*WHAT THIS TASK INVOLVES*:
Your answer must contain each line of the listing in which "computer" appears, copied in full.
[SOURCE DATA Boundary: Start]
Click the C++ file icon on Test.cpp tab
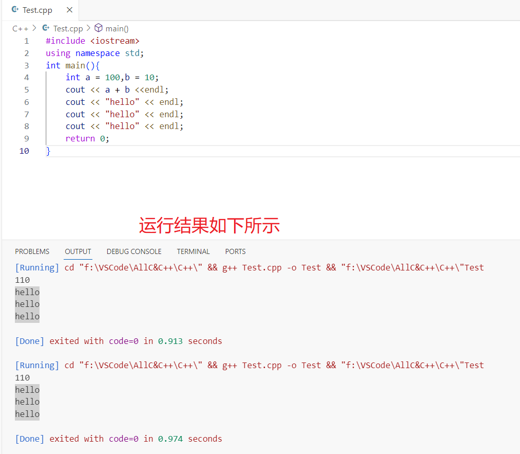click(x=15, y=10)
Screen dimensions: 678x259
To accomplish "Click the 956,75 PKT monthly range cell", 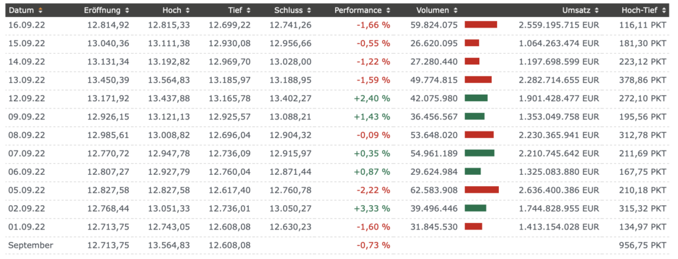I will 640,245.
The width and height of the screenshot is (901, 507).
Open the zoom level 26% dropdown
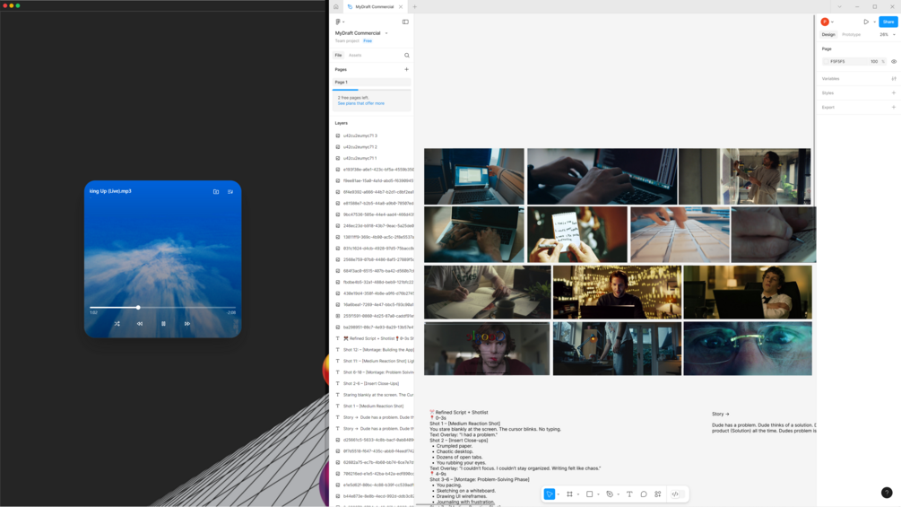888,34
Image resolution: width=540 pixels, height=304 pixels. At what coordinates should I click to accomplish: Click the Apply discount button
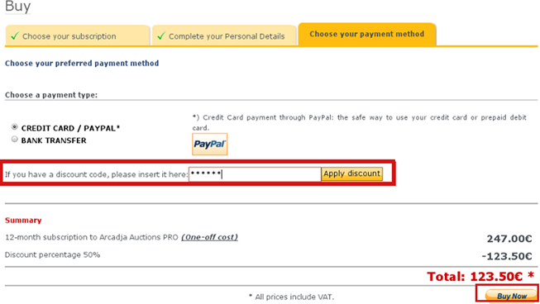pyautogui.click(x=351, y=173)
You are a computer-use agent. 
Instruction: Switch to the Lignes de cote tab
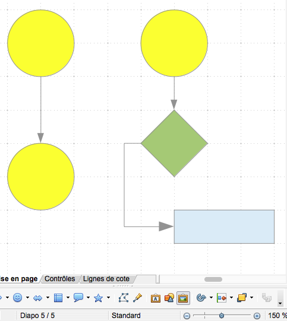coord(106,279)
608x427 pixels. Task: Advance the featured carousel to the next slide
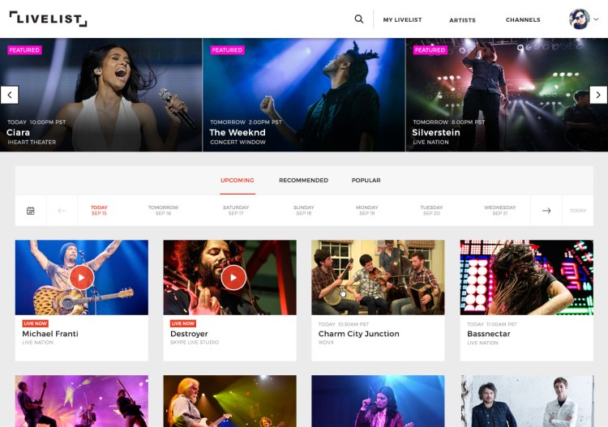(598, 95)
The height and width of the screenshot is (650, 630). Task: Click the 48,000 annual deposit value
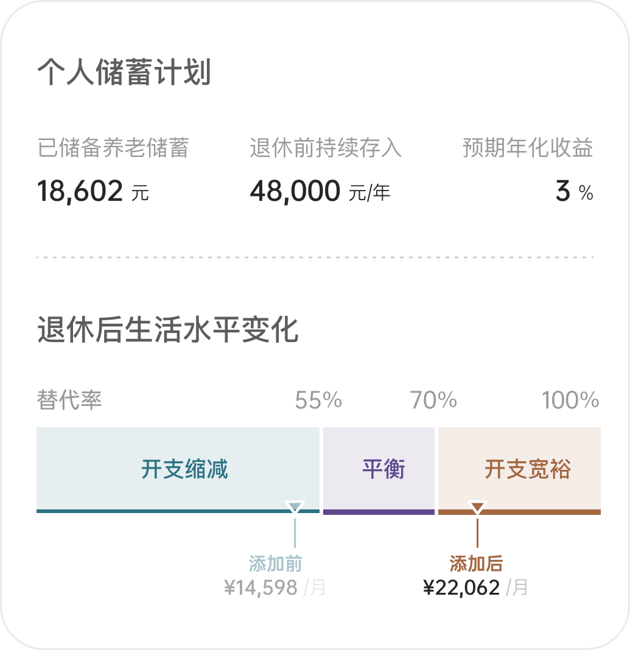[x=295, y=191]
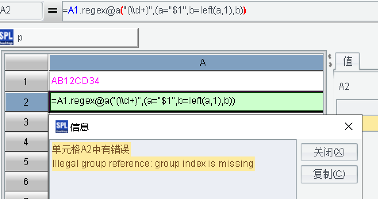Collapse the grid pane with the left splitter arrow
Image resolution: width=378 pixels, height=199 pixels.
(x=329, y=56)
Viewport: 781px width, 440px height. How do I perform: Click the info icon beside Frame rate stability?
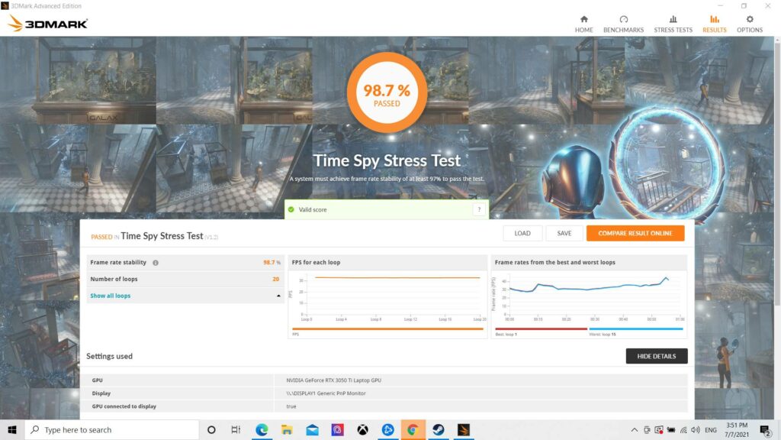pos(156,262)
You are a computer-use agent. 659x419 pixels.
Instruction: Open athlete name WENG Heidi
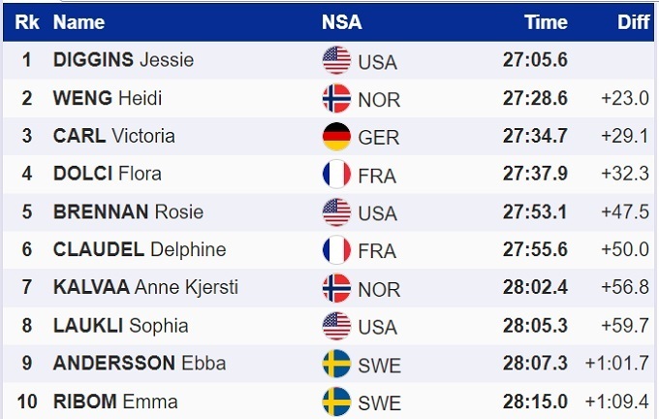click(x=107, y=98)
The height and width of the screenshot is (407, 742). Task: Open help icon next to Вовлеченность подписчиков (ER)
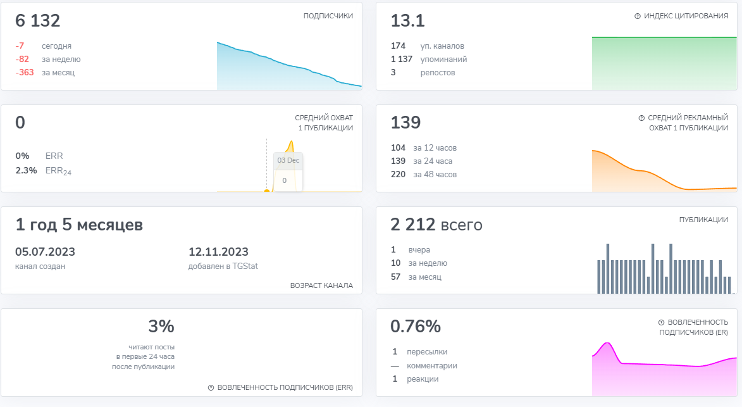coord(661,322)
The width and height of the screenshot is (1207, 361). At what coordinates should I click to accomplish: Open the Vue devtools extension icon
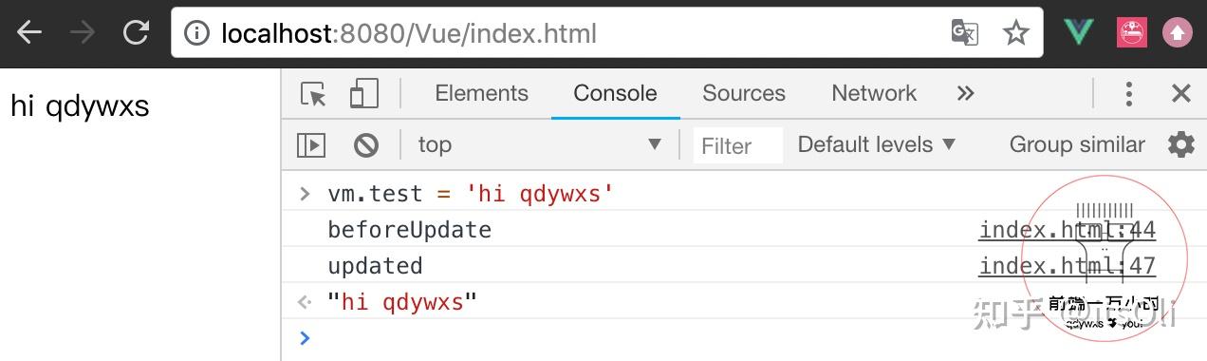[x=1078, y=33]
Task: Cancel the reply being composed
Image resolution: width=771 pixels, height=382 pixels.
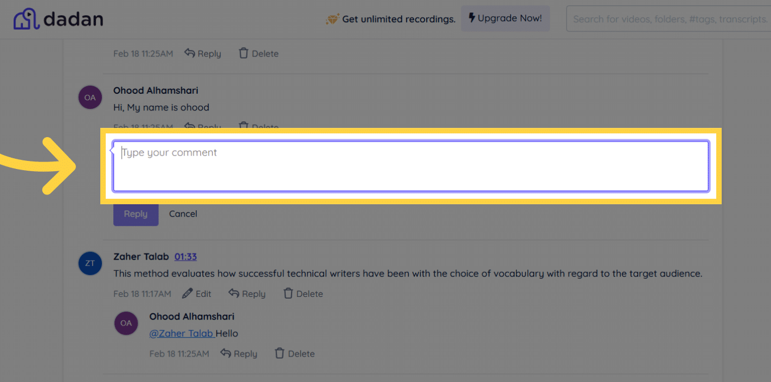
[SOURCE DATA Boundary: End]
*ANSWER BELOW*:
You are a computer-use agent. 
You are a computer-use agent. 659x419 pixels.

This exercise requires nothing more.